Otto Preminger fue un cineasta que nació en el entonces llamado Imperio Austro-húngaro, en una localidad de lo que hoy es Ucrania, aunque su familia emigró siendo Otto niño a un pueblo de Austria, donde creció y se formó. Preminger comenzó a hacer cine en su país de acogida a partir de 1931, pero pronto, con la ascensión al poder de Hitler en Alemania y la creciente amenaza hacia los judíos (los Preminger eran de esa raza), el cineasta emigra a Estados Unidos, país en el que se afincará ya para el resto de su vida. En Norteamérica Preminger consiguió fama de cineasta profesional y solvente, y a lo largo de su carrera consiguió varias películas justamente recordables, además en géneros muy diversos, como el “film noir” o cine negro en Laura (1944); el musical entonces arriesgadamente antirracista en Carmen Jones (1954), adaptación al universo de Harlem de la inmortal ópera de Bizet; la epopeya sionista en Éxodo (1960); el thriller político en la percutanteTempestad sobre Washington (1962); o el drama filocristiano en El cardenal (1963).
Otra de sus grandes películas sería esta Anatomía de un asesinato, un poderoso thriller judicial, en el que conoceremos a Biegler, un letrado que, tras dejar la fiscalía, ahora trabaja como abogado en asuntos de medio pelo; cuando es tocado para defender a un teniente del Ejército, Manion, que ha matado a un hombre acusándolo de haber violado a su esposa, Laura, Biegler se encontrará ante un caso con muchas aristas, muy ambiguo...
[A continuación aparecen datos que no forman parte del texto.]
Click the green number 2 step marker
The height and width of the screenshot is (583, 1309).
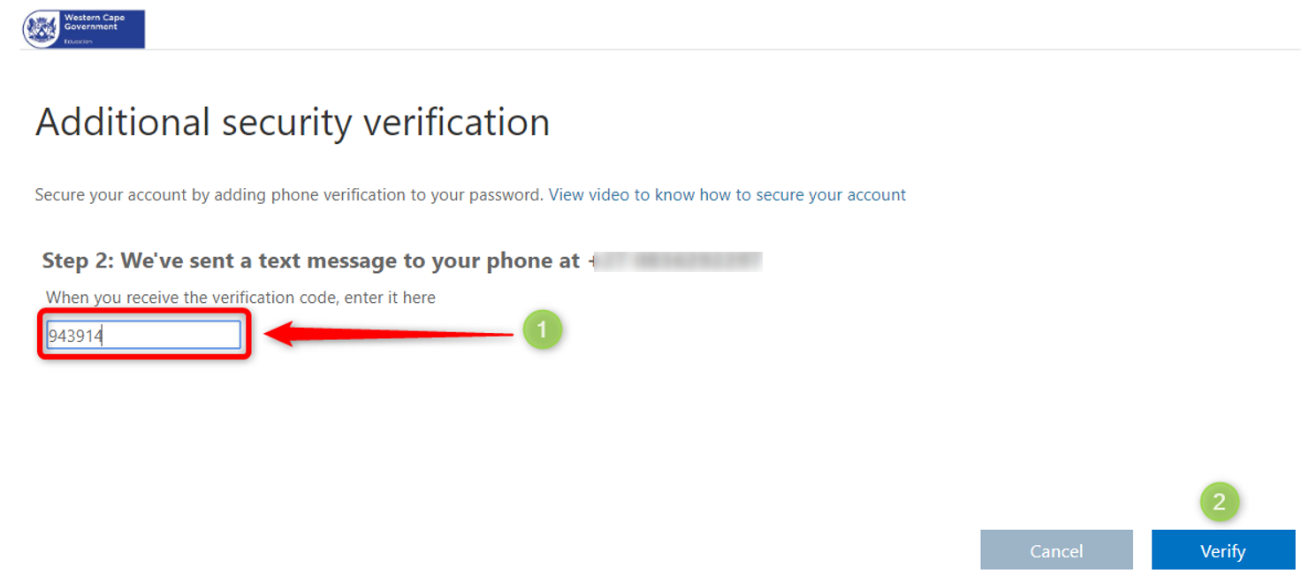click(1220, 503)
Preminger, a pesar de la larga duración (2 horas y 40 minutos), consigue mantener la atención del espectador permanentemente, a base de buenos diálogos, una narrativa ejemplar, y una notable descripción de los personajes, desde el abogado, recto pero humano, al teniente, vidrioso y de malas vibraciones, llegando a la esposa supuestamente violada, con tendencia al coqueteo permanente, incluso con el abogado que defiende a su marido. Todo ello confluye hacia un film espléndido en forma y fondo, una historia sobre lo relativo que es todo, también en el crimen, y cómo lo que parecía blanco puede finalmente ser negro, y viceversa, y con una inusitada capacidad para el erotismo soterrado, que hay que agradecer tanto al texto del guion como a la ejemplar actuación de Lee Remick, jugando con notable desparpajo con su atractivo sexual y una estudiada “posse” de pudorosa esposa.
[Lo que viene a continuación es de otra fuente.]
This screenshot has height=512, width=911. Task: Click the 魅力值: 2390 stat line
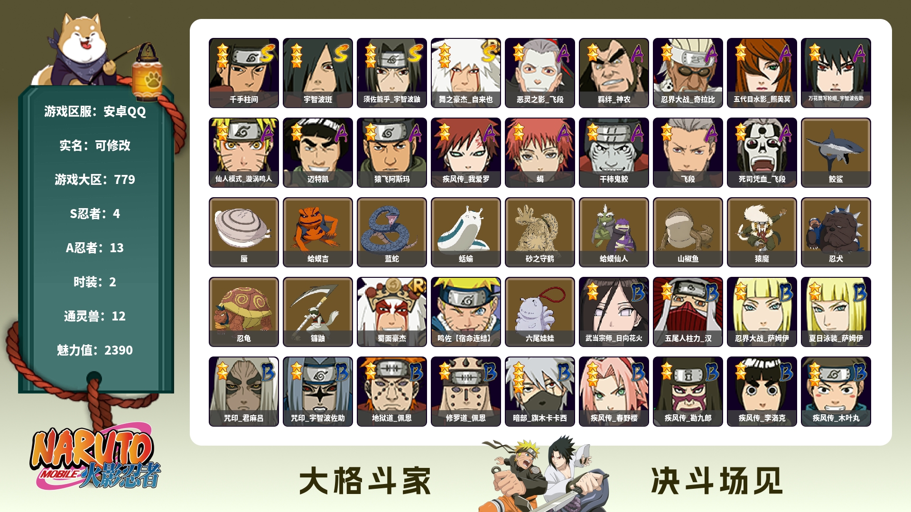point(95,350)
También muy bien tanto James Stewart, en uno de esos papeles que parecían escritos expresamente para su bonhomía y buen hacer interpretativo, hombres que se guían por el correcto proceder, aunque se vean tentados por la carne, como es el caso, hombres que hacen lo que hay que hacer contra viento y marea. Y, por supuesto, la mirada hipnótica y el rostro hierático de Ben Gazzara, pintiparado para el taimado personaje del militar enchironado. El viejo Arthur O’Connell hace toda una creación del típico borrachuzo de buen corazón que no puede dejar la botella, a pesar de ímprobos esfuerzos, pero brinda su amistad a todo trance a su amigo. Magnífica la música de Duke Ellington, bellísimo jazz que empezaba ya a llenar las bandas sonoras del cine americano clásico.